A capacidade dissuasória de uma aliança militar depende de duas coisas: o poder de agir e a vontade de agir. Críticas ao potencial militar de muitos membros da Otan são legítimas. Mas, em primeiro lugar, é preciso contextualizá-las. Desde que a Rússia anexou a Crimeia, em 2014, os gastos com defesa aumentaram em 27 dos 31 membros. Entre 2017 e 2020, o número de membros que atingiram a meta de 2% aumentou de quatro para nove. Após a invasão da Ucrânia chegaram a 11, e os gastos com equipamentos militares da Otan aumentaram em 25%. A expectativa em 2024 é de que 18 membros ultrapassem a meta de 2%.
Tudo isso ainda pode ser insuficiente.

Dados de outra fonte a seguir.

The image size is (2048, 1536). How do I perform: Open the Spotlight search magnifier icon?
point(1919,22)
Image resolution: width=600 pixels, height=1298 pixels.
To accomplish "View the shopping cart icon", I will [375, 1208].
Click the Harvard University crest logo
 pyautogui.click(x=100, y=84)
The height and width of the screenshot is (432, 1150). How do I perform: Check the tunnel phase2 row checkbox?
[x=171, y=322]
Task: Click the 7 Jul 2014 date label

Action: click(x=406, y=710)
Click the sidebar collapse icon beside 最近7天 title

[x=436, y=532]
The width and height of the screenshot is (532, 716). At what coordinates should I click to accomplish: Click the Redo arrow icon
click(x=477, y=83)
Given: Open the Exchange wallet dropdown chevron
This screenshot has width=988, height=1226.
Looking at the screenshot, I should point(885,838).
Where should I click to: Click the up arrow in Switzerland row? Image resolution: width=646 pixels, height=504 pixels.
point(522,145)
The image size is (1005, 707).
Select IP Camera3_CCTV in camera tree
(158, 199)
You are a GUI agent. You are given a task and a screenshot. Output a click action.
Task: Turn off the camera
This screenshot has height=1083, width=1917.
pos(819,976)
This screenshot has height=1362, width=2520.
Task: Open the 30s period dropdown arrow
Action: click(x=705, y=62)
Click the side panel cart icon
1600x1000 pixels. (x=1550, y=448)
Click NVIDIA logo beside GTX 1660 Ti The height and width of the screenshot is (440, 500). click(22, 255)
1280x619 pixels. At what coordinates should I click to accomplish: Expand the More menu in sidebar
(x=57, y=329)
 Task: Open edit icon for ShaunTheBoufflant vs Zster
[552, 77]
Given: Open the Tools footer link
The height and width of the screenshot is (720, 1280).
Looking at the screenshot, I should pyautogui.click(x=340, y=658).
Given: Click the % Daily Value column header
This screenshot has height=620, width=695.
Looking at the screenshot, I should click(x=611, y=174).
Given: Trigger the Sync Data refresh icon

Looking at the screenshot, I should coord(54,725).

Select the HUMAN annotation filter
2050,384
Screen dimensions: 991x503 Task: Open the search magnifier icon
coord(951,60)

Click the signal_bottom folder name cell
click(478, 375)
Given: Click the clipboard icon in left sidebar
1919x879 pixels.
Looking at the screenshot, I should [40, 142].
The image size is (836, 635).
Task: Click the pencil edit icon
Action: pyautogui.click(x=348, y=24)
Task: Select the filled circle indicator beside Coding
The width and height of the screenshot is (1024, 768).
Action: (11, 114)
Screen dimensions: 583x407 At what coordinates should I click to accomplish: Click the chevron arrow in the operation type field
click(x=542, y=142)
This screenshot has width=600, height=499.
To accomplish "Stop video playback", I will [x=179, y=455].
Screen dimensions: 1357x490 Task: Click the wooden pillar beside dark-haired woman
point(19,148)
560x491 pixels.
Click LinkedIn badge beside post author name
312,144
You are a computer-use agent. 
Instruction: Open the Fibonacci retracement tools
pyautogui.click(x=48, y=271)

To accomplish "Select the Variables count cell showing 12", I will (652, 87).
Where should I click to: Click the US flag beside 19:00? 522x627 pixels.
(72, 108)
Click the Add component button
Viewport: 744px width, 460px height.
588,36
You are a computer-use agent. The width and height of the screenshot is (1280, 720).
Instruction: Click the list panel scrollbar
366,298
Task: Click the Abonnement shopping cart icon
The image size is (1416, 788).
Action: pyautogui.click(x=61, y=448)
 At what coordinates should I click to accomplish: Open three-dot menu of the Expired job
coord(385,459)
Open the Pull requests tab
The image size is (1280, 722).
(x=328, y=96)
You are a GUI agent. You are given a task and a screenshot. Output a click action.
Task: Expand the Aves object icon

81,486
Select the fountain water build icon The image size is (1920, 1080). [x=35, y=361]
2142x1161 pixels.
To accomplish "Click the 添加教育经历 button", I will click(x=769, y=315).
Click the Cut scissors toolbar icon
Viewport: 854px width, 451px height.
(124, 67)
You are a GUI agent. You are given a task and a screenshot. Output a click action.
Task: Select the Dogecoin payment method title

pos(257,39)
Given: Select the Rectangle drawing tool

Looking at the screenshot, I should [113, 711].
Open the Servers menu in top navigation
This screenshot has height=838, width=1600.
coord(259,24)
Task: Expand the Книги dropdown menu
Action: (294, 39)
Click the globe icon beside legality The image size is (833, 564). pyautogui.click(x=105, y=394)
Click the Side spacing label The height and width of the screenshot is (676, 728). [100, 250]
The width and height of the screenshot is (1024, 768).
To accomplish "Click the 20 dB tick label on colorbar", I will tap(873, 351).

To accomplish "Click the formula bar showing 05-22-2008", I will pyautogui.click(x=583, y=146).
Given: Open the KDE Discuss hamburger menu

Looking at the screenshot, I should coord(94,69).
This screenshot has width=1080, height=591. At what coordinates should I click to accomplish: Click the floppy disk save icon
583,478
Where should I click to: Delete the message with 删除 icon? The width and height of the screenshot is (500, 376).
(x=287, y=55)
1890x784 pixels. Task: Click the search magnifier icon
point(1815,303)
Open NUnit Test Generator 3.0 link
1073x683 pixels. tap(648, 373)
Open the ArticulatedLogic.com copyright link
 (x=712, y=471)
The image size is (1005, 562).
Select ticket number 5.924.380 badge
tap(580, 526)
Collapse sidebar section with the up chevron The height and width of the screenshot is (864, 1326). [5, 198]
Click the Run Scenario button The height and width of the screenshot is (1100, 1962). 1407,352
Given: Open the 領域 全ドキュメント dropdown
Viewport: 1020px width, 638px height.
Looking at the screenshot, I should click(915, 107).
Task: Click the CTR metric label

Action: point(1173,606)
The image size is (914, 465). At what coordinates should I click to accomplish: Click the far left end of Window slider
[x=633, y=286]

Mas, quando o principal parceiro da aliança sinaliza que pode abandonar os outros à própria sorte, ela já é de imediato enfraquecida e, na pior das hipóteses, pode desmoronar. “Qualquer sugestão de que aliados não defenderão uns aos outros mina toda a nossa segurança, incluindo a dos EUA, e põe soldados americanos e europeus em risco crescente”, advertiu o secretário-geral da Otan, Jens Stoltenberg, em resposta a Trump. Essa constatação óbvia serve de alerta às lideranças europeias e aos eleitores americanos e seus representantes.
Os europeus precisam aceitar que o risco de terem de se defender sozinhos é real e imediato. De pronto, precisam se organizar para fornecer mais armas e munição à Ucrânia. Além disso, precisam acelerar os gastos em defesa e a modernização de suas forças. Sem os EUA, mesmo um gasto de 3% do PIB em defesa pode ser insuficiente.
A desmoralização da Otan é uma ameaça à segurança dos EUA. Se os membros de uma aliança multilateral não podem contar com o apoio do país que a liderou em seus mais de 80 anos de existência no momento em que a Europa sofre sua maior ameaça desde a 2.ª Guerra, tanto maior será a desconfiança de aliados bilaterais ou informais no Oriente Médio (como Israel ou Arábia Saudita) ou no Pacífico (como Japão, Austrália e Coreia do Sul), e tanto mais encorajados se sentirão os inimigos do país, como a Rússia, a China e o Irã.
A irresponsabilidade de Trump é patente quando ele aceita pagar esse preço na expectativa de debilitar a campanha à reeleição de seu adversário, o presidente Joe Biden. Mesmo após senadores republicanos e democratas terem engendrado um pacote de apoio à Ucrânia, Israel e Taiwan condicionado a mais recursos à defesa das fronteiras contra imigrantes ilegais, os congressistas trumpistas estão sabotando essas medidas para disseminar a percepção de uma administração caótica e fracassada nas políticas domésticas e internacionais.
As democracias liberais precisam fazer seus cálculos de defesa considerando o pior dos cenários: não tanto o isolacionismo dos EUA, mas um unilateralismo imprevisível e irresponsável. Elas podem nutrir a esperança de que os eleitores americanos saibam punir quem realmente está atentando contra a segurança de seu país e traindo a confiança de seus aliados, mas precisa se preparar para o pior. Com Trump no poder, as democracias já não poderão contar com o apoio dos EUA. Os autocratas de todo o mundo se sentirão mais encorajados em suas aventuras revisionistas e imperialistas. A corrida armamentista vai se acelerar. Será, em resumo, um mundo mais perigoso.